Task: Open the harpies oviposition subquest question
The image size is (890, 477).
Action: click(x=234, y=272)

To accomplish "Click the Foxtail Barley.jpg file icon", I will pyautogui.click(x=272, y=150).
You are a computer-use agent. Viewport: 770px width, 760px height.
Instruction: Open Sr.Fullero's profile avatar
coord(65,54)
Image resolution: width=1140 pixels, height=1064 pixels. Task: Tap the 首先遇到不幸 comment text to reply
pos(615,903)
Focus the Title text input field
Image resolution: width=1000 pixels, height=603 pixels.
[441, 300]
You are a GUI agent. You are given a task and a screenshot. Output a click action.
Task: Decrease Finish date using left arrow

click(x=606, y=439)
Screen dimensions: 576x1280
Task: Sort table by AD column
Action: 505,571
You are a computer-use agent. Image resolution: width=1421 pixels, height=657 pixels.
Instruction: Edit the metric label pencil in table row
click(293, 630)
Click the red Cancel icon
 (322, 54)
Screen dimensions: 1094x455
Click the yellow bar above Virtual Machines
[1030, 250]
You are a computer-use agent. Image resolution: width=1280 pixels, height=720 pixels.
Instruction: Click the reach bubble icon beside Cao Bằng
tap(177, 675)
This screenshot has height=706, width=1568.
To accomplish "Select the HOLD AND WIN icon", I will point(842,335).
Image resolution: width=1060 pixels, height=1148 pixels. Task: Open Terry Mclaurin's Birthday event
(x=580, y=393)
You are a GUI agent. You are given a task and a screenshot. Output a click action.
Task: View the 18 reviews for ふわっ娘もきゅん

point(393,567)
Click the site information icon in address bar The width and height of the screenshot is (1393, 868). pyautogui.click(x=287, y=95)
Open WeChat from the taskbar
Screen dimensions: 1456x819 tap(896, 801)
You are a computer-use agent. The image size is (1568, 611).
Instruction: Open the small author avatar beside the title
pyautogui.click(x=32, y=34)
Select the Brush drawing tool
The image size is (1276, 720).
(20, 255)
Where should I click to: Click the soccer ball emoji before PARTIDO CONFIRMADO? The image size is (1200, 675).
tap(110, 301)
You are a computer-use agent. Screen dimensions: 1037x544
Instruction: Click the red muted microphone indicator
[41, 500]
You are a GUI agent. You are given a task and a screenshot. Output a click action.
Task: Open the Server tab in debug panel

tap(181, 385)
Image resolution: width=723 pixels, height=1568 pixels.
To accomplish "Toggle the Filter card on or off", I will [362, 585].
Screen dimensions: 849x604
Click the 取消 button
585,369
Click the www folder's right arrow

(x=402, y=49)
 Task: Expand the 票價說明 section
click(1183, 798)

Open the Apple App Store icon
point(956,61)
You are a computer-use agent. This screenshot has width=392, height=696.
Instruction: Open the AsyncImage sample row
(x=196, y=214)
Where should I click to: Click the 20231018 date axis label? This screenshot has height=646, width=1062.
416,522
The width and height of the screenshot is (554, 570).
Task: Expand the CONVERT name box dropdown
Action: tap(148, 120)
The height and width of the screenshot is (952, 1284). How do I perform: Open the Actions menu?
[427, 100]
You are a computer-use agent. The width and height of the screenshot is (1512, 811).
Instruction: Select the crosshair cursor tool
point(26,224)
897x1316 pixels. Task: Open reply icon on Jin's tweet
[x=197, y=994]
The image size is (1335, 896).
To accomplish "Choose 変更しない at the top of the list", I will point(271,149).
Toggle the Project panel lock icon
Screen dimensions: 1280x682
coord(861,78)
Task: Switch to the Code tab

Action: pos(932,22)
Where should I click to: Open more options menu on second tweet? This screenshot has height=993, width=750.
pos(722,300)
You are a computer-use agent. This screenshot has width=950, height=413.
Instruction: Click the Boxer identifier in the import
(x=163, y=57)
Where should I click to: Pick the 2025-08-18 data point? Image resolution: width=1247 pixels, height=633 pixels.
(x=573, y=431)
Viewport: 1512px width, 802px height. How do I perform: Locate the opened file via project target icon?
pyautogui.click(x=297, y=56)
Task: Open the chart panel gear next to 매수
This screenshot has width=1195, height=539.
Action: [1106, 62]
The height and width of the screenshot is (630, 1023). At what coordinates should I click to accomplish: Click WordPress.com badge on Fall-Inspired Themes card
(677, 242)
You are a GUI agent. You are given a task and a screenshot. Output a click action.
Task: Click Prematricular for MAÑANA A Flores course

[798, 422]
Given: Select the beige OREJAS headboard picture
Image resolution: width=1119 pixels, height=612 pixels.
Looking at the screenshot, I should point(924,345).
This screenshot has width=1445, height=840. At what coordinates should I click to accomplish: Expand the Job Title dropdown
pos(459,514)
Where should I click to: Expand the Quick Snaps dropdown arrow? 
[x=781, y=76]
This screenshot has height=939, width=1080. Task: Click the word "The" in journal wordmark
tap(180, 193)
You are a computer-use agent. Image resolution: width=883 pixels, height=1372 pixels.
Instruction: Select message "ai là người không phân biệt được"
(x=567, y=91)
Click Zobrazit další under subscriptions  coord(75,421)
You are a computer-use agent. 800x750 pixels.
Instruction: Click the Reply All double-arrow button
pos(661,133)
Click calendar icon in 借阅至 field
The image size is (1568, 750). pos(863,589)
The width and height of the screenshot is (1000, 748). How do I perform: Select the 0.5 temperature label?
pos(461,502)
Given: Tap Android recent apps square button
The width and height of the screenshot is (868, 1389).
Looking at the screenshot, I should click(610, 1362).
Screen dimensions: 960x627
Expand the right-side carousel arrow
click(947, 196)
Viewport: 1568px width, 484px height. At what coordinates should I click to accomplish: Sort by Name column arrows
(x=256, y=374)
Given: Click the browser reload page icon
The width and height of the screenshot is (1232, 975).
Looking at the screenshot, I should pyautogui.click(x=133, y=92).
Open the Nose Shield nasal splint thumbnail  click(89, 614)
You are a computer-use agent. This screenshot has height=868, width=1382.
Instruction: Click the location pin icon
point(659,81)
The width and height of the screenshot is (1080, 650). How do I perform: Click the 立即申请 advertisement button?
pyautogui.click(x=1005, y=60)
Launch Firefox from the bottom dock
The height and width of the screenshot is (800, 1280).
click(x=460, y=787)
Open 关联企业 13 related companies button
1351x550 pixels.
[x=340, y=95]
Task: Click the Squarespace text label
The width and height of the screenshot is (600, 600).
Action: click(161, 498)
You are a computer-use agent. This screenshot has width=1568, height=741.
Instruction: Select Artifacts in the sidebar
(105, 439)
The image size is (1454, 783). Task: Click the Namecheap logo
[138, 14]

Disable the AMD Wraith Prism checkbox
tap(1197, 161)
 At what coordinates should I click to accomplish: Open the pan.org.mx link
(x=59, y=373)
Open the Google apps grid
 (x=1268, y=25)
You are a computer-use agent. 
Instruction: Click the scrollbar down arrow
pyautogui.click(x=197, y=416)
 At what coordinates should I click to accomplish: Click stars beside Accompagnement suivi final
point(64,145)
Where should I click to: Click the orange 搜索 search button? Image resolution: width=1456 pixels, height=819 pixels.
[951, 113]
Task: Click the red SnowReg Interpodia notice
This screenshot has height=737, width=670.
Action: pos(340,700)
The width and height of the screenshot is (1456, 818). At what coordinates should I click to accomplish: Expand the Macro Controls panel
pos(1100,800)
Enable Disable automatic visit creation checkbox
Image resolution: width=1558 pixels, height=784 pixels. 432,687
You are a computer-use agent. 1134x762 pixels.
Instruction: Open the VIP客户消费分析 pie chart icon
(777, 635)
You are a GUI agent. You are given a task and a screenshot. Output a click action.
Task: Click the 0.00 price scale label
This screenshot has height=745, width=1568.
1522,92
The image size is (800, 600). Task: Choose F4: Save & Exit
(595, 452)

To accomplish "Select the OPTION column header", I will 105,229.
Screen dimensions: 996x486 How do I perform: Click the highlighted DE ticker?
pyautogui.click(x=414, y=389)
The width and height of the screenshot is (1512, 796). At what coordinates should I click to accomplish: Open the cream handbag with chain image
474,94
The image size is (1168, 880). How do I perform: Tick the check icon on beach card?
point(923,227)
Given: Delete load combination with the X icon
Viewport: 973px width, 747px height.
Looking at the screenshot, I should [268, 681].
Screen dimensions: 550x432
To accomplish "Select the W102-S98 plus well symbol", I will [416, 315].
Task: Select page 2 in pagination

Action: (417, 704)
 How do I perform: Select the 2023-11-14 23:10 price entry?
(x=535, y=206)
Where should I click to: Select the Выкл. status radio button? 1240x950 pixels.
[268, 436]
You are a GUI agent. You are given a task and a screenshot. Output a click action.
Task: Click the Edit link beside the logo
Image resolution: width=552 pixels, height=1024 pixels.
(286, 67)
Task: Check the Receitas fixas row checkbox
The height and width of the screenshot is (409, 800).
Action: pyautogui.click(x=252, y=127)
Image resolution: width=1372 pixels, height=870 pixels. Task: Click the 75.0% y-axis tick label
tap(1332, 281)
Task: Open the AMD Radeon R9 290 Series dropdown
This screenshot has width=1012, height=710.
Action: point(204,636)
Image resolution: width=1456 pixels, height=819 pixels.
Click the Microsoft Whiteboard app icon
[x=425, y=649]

TASK OBJECTIVE: Copy the entries verbatim, starting with the line containing "Where should I click to: Click the 20231018" and going on through the line containing "(x=163, y=57)".

TASK OUTPUT:
Where should I click to: Click the 20231018 date axis label? This screenshot has height=646, width=1062.
416,522
The width and height of the screenshot is (554, 570).
Task: Expand the CONVERT name box dropdown
Action: tap(148, 120)
The height and width of the screenshot is (952, 1284). How do I perform: Open the Actions menu?
[427, 100]
You are a computer-use agent. The width and height of the screenshot is (1512, 811).
Instruction: Select the crosshair cursor tool
point(26,224)
897x1316 pixels. Task: Open reply icon on Jin's tweet
[x=197, y=994]
The image size is (1335, 896).
To accomplish "Choose 変更しない at the top of the list", I will point(271,149).
Toggle the Project panel lock icon
Screen dimensions: 1280x682
coord(861,78)
Task: Switch to the Code tab

Action: pos(932,22)
Where should I click to: Open more options menu on second tweet? This screenshot has height=993, width=750.
pos(722,300)
You are a computer-use agent. This screenshot has width=950, height=413.
Instruction: Click the Boxer identifier in the import
(x=163, y=57)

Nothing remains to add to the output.